**DATASET CONTENT**
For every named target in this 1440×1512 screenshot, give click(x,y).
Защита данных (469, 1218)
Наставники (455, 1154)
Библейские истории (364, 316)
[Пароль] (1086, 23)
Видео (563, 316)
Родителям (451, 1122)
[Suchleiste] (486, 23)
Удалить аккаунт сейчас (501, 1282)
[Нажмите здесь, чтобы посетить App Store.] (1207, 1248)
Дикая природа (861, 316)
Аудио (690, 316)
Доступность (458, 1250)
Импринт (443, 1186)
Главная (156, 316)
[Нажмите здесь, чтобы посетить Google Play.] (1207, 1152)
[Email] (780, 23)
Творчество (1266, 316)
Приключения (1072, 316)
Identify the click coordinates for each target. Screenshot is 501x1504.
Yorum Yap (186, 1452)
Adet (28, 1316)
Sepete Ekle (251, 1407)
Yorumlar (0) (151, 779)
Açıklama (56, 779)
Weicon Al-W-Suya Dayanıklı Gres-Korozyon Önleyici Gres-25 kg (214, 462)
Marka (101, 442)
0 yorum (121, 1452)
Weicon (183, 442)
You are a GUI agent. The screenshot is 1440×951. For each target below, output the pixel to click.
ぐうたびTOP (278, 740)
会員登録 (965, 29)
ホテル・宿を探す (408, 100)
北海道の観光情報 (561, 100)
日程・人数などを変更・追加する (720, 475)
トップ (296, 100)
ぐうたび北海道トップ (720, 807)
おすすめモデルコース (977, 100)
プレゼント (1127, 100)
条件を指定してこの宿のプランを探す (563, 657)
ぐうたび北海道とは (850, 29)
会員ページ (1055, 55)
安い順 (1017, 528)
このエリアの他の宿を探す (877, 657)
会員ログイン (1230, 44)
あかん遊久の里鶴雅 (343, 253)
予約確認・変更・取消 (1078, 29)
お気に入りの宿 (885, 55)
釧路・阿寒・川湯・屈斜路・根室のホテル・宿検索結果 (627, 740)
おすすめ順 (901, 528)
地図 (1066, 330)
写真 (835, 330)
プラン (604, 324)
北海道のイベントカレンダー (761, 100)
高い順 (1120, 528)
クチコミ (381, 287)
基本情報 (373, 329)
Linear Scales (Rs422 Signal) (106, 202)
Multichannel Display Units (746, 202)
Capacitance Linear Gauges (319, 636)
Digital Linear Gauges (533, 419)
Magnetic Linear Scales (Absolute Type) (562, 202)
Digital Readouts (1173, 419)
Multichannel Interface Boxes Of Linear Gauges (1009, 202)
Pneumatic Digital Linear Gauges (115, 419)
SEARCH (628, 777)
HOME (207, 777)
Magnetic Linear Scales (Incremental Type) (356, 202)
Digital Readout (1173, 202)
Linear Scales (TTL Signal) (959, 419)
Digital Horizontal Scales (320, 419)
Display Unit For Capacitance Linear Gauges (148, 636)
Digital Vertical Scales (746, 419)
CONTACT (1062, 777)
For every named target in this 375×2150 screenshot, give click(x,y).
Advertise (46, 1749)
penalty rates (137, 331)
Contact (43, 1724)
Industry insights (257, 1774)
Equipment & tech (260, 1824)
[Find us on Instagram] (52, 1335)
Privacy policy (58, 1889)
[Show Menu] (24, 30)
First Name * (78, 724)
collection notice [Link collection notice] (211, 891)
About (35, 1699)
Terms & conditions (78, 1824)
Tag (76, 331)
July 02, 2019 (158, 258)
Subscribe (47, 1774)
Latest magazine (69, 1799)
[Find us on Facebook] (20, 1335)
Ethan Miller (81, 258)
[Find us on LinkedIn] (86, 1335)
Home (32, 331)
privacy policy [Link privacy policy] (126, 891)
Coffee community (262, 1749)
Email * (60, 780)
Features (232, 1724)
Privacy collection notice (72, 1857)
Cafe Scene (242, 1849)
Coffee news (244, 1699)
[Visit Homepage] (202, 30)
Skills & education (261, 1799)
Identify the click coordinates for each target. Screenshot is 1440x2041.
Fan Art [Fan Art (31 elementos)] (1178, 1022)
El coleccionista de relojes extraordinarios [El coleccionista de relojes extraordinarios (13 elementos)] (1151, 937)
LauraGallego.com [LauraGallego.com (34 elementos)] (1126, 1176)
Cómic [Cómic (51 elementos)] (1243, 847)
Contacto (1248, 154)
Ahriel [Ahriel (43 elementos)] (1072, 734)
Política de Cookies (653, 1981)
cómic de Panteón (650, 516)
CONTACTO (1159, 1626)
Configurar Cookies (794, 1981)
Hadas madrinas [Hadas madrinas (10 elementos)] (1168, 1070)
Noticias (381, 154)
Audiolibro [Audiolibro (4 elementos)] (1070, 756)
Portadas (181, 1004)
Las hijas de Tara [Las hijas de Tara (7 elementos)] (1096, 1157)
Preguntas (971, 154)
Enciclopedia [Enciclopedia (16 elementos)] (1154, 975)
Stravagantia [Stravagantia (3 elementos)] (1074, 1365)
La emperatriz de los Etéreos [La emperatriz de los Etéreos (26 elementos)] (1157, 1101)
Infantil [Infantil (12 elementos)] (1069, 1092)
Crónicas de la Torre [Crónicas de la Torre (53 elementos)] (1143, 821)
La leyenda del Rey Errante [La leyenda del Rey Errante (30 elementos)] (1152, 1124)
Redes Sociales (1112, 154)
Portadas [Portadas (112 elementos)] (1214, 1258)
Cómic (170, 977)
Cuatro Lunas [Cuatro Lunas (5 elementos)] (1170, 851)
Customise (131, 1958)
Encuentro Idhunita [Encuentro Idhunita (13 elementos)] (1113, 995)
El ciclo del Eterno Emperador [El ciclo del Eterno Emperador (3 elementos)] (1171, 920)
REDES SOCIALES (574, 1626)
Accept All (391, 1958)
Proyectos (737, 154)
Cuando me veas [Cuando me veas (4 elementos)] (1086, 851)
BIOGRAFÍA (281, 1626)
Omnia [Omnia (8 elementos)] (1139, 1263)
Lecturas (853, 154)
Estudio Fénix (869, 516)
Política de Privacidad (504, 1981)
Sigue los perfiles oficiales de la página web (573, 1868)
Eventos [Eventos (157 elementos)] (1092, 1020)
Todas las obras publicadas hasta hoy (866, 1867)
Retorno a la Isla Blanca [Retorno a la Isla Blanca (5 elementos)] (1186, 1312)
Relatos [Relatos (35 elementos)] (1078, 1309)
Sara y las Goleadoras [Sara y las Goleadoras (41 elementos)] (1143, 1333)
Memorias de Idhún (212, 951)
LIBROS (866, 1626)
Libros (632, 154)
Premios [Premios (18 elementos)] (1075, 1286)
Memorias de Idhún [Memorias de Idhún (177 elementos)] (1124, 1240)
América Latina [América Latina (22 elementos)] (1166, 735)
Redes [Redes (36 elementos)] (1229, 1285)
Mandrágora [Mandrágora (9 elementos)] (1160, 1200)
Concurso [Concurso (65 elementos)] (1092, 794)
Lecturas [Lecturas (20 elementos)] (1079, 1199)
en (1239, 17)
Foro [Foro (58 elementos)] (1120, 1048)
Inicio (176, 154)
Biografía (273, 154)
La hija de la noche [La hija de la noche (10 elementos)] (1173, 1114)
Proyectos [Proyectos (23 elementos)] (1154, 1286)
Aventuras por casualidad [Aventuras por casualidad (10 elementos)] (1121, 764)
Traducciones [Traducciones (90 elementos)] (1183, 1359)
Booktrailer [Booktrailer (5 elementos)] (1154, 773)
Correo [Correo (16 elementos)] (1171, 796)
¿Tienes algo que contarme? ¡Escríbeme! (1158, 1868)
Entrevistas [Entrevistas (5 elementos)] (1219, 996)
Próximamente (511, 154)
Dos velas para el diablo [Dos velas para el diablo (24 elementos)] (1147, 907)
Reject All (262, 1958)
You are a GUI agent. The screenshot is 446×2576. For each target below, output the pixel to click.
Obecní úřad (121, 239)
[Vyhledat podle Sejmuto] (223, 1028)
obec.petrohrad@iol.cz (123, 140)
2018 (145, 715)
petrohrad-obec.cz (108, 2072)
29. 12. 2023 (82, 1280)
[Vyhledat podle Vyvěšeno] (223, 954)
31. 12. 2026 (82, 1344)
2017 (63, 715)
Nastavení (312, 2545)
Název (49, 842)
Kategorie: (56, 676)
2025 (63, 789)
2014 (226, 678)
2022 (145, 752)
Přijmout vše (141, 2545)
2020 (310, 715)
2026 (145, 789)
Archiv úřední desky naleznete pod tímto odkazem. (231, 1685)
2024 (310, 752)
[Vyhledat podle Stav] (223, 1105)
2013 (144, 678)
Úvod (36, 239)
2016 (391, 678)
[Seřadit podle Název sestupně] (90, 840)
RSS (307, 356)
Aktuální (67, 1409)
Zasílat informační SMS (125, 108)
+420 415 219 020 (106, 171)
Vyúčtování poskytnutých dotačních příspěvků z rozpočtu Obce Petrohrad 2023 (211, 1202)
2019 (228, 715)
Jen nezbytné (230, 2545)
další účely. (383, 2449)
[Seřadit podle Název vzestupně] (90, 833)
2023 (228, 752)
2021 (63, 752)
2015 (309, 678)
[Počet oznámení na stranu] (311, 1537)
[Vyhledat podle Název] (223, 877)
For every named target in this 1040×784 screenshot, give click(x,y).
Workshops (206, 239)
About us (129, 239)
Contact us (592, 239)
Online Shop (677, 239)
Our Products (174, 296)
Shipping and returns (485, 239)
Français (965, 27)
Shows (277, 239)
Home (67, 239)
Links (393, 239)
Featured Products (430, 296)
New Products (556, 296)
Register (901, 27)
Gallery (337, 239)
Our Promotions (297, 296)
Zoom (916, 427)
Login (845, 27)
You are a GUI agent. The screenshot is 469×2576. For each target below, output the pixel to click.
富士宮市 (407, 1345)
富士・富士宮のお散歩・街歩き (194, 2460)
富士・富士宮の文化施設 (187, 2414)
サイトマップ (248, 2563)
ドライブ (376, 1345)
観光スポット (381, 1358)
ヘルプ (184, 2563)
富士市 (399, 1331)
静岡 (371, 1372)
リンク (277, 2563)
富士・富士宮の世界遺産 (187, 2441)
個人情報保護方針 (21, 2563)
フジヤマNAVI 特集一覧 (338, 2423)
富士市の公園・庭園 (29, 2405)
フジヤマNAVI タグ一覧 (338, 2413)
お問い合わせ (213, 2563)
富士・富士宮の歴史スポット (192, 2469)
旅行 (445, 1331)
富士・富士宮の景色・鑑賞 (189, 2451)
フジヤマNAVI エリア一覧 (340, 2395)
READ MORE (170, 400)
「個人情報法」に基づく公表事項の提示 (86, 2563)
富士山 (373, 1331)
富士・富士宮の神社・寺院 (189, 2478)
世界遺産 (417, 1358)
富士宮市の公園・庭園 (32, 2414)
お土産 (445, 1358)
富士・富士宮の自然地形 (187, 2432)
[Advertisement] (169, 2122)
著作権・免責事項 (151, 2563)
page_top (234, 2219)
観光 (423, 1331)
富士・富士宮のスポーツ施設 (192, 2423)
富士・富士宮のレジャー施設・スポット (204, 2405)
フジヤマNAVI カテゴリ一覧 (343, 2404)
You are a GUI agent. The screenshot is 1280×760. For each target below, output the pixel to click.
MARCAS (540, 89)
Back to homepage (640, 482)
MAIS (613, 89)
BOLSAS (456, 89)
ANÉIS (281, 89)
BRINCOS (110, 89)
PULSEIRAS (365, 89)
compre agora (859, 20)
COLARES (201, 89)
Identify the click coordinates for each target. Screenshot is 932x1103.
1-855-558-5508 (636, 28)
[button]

**WHAT IS BEING ASKED**
Please list each line above that includes the word "Products".

**RESULT OF THIS EXERCISE**
Our Products (174, 296)
Featured Products (430, 296)
New Products (556, 296)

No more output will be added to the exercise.